Stored items
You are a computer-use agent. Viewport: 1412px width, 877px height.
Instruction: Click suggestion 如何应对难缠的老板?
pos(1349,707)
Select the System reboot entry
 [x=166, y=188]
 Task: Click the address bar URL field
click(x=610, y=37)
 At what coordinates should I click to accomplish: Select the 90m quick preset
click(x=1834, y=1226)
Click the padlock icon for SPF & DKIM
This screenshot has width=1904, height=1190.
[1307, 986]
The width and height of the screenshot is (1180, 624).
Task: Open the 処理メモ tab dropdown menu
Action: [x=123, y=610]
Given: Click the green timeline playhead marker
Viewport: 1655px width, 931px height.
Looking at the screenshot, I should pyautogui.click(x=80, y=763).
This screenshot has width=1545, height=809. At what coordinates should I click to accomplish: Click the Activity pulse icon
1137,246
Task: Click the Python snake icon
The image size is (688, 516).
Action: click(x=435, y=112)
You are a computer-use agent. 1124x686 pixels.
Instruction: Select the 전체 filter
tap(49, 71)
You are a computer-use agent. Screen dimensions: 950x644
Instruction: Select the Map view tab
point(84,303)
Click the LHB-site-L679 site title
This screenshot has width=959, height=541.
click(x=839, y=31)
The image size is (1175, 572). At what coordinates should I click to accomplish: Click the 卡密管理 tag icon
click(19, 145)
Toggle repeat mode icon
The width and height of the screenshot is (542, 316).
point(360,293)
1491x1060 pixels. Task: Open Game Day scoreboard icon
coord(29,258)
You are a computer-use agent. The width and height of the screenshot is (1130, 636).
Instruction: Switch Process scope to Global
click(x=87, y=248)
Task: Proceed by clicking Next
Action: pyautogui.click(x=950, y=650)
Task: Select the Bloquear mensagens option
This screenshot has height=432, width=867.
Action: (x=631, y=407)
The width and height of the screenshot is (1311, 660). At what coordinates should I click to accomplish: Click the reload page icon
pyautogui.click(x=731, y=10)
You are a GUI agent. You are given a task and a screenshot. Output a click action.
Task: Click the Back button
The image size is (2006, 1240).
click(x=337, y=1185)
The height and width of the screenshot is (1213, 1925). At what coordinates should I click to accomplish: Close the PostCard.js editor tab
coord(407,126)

INSTRUCTIONS TO FOLLOW
The expected output is the lines from the one with "1491x1060 pixels. Task: Open" through the end of the data, exactly as written and nothing more.

OUTPUT OF THE EXERCISE
1491x1060 pixels. Task: Open Game Day scoreboard icon
coord(29,258)
You are a computer-use agent. The width and height of the screenshot is (1130, 636).
Instruction: Switch Process scope to Global
click(x=87, y=248)
Task: Proceed by clicking Next
Action: pyautogui.click(x=950, y=650)
Task: Select the Bloquear mensagens option
This screenshot has height=432, width=867.
Action: (x=631, y=407)
The width and height of the screenshot is (1311, 660). At what coordinates should I click to accomplish: Click the reload page icon
pyautogui.click(x=731, y=10)
You are a GUI agent. You are given a task and a screenshot. Output a click action.
Task: Click the Back button
The image size is (2006, 1240).
click(x=337, y=1185)
The height and width of the screenshot is (1213, 1925). At what coordinates should I click to accomplish: Close the PostCard.js editor tab
coord(407,126)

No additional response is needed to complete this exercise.